━━ Source extract ━━
AI Human In The Loop

  • 30th Apr 2026
  • 5 min read
  • Tags: 
  • tech

AI is a big buzzword right now, and has proponents and opponents with some very strong opinions. In this post I will try to describe how I use AI (in my case, Anthropic’s Claude) as someone who works in IT security and networking, where “Be paranoid” is point one in my job description.

Let’s not misunderstand each other here, AI can be a very useful and powerful tool for complex jobs like mine, it can save you many hours of time. But, AI can also do significant damage if it’s treated as a “team member” and trusted to just get on with the job.

What I use AI for

My work involves managing and designing some pretty complex configurations on a not-small fleet of networking devices, there are many private networks involved, lots of interconnect links between them and many routers and firewalls. With this level of complexity it’s easy to miss stuff or make mistakes, and trying to avoid mistakes takes up a lot of my work time.

My use of AI involves putting configurations of a set of devices, with any sensitive info like encryption keys and passwords removed, in a Claude Cowork project and then working with Cowork to understand those configurations and design any changes that need to be made in Cowork sessions. The AI reads and understands the configurations, looks for potential problems, maintains a todo list, maintains a project notes file detailing what’s happened in each session, advises changes that I should make, and verifies those changes with updated configuration files from the devices.

My role before: Work out what needs to be done where in hundreds of lines of configurations across several devices, sanity check my own work, apply those changes, hope I didn’t make an error, and fix the inevitable errors that slip in.
━━━
━━ Collected data ━━
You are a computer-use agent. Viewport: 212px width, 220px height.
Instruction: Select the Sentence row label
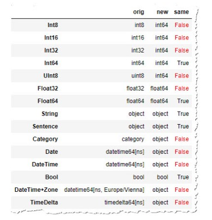coord(45,126)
━━━
Required tasks:
1) In the post on keeping a human in the loop with AI, which AI does the author say they use?
2) Resume the post on keeping a human in the loop with AI, starting right after its last sentence.

Results by task:
1) Anthropic's Claude.

2)
My role now: Tell the AI what I need to do, have a conversation with it to refine the plan as needed, check the suggested changes for sanity, apply the changes, have the AI check that the new configuration is what is expected.

What I do not use AI for

  1. I don’t let the AI touch the devices, it can never apply changes to anything.
  2. I don’t use it as a personal assistant. The AI does not have any links to things like my email or my calendar, all it can see is files I put in the Cowork folder on my computer.
  3. I never take actions suggested by it without first making sure the actions are valid and sane.
  4. Vibe coding (using AI to write code without really understanding it). I have used Claude Code to write some software, but only very simple stuff that I understand properly and that I could have written myself over a longer period of time.

Some hints for people who would like to use AI the way I do

Note: I use Claude Desktop, so these are geared specifically to that.

  1. Turn memory on in Capabilities - For big projects, this is very useful to avoid having to explain everything to the AI in every session. It “remembers” (it uses internal Markdown files) stuff and applies that memory in later sessions.
  2. Use Claude Cowork - Cowork lets you collect files related to a specific project together in a folder and then work with them as a unit.
  3. Use projects in Claude Cowork - Don’t just dump everything in one folder and work from there. I have projects (Cowork folders) for stuff like router management and I have a project called “General” where I do random stuff like drafting user documentation.
  4. Look into the CLAUDE.md mechanism for Cowork - A file called CLAUDE.md in the project file contains general instructions for Claude Cowork related to that project. Mine has stuff in it like “this device has this unusual configuration because of this custom design requirement”, and “do these 5 steps every time I tell you we are at the end of a session” or even “Bob is my network cabling guy, so I might refer to him by name in prompts”
  5. Use Claude Cowork to maintain CLAUDE.md - CLAUDE.md is read at the start of each session, so manual edits you make mid-session won’t be picked up until the next one. To avoid confusion, I prompt Claude to make changes to CLAUDE.md directly rather than editing it myself.
  6. Maintain a project notes file. Early on in the lifetime of a Claude Cowork project, prompt it with something like “Maintain a project notes file that details things done during each session, this file is both for myself and other team members or my manager to read”. Then in CLAUDE.md, as part of the session-end steps, I have “Update the project notes file and make sure the file is written to disk”.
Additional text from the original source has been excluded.